─── Input material ───
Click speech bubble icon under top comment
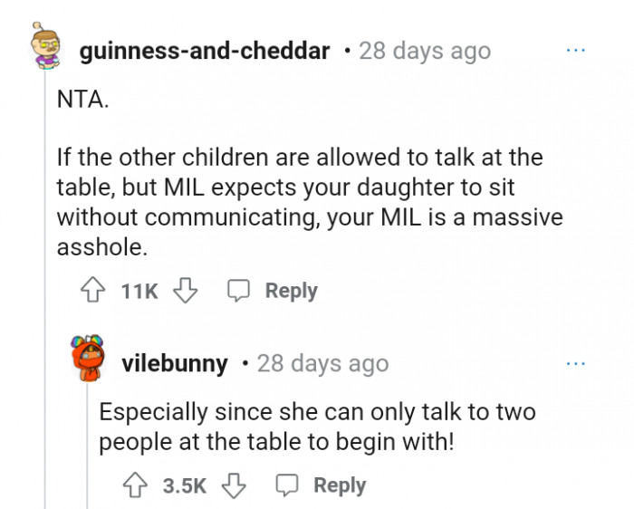 pos(238,291)
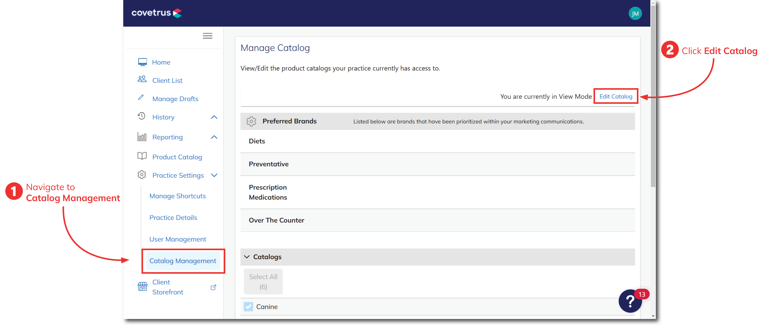The image size is (761, 327).
Task: Click the Product Catalog book icon
Action: pyautogui.click(x=142, y=156)
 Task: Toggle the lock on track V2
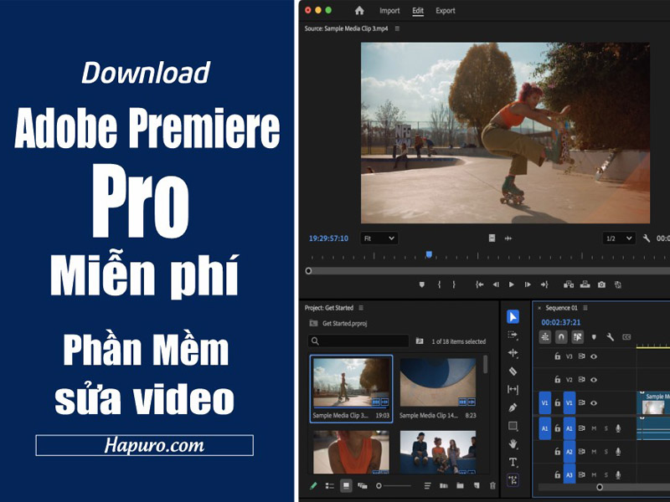(558, 379)
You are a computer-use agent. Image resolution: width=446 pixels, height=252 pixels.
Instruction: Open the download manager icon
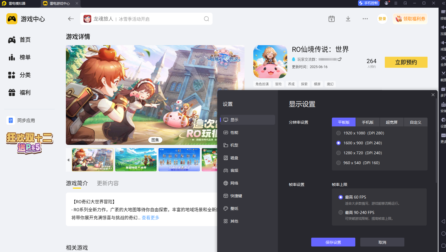pos(348,19)
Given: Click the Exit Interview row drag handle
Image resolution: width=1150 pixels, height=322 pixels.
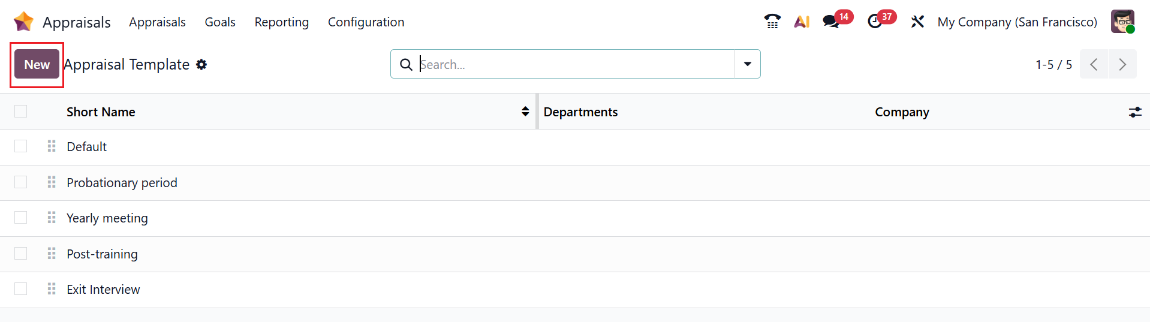Looking at the screenshot, I should [x=52, y=289].
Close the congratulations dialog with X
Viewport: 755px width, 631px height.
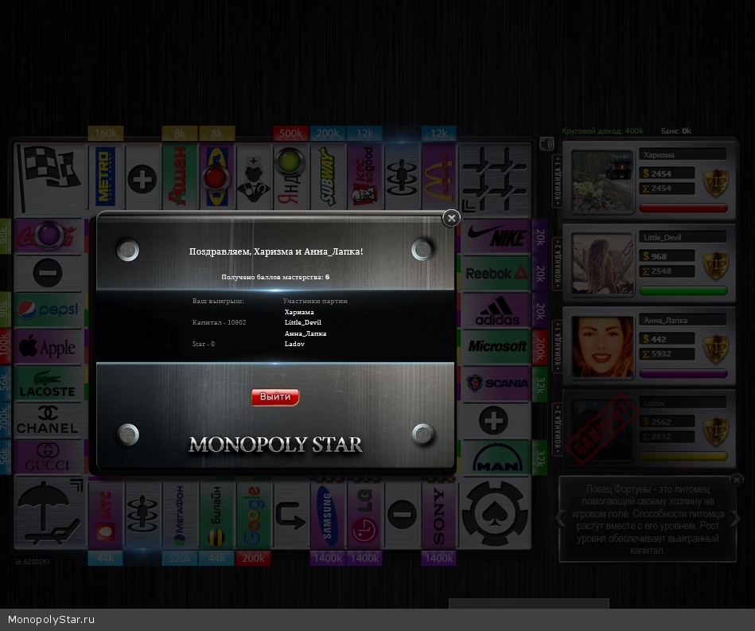451,217
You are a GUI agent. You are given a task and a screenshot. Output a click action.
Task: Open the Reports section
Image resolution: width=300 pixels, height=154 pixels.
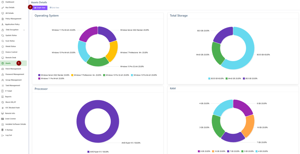pos(8,96)
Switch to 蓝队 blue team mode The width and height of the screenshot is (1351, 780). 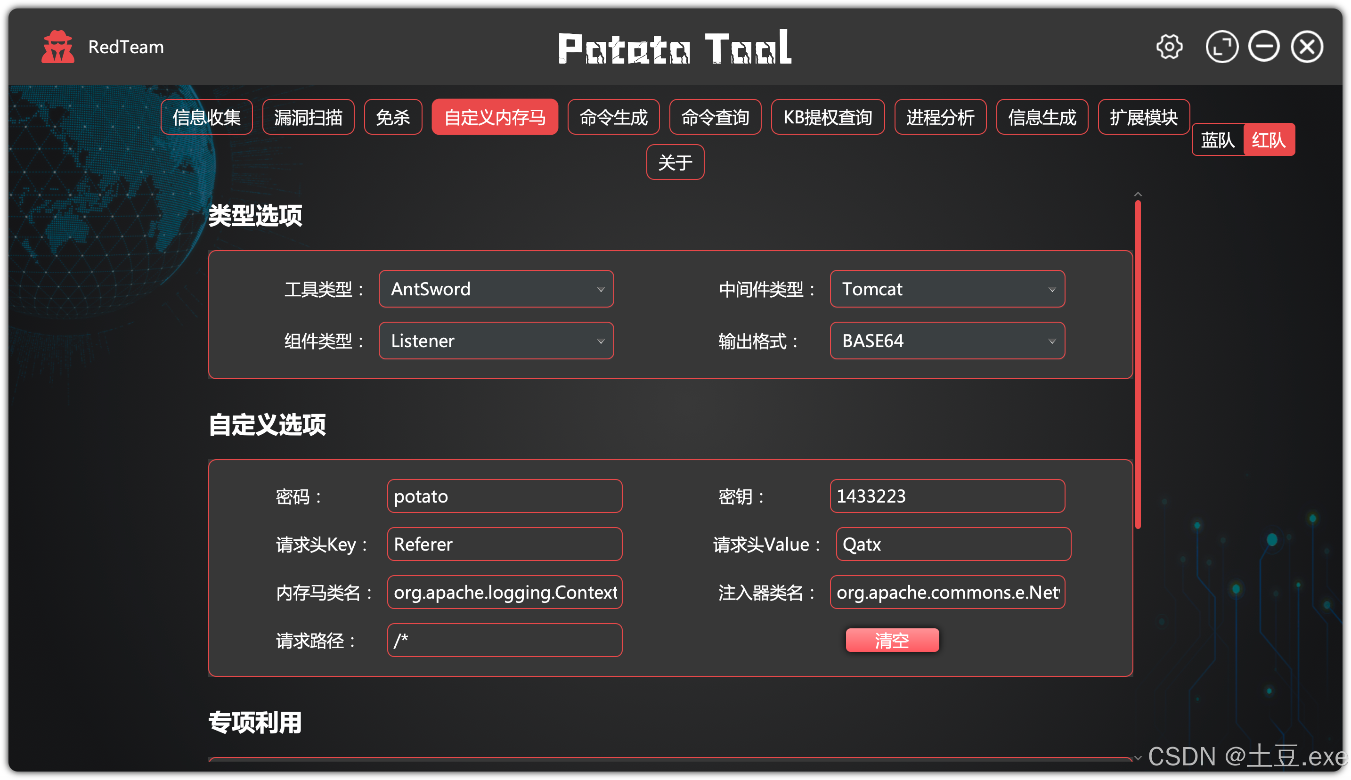pos(1217,140)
───
- [What the task asks]: Gather every line above that contains the string "pixels", matching case exactly, and copy each one out.

- [Worked answer]:
You are a computer-use agent. Image resolution: width=446 pixels, height=252 pixels.
Image resolution: width=1150 pixels, height=322 pixels.
Image resolution: width=300 pixels, height=154 pixels.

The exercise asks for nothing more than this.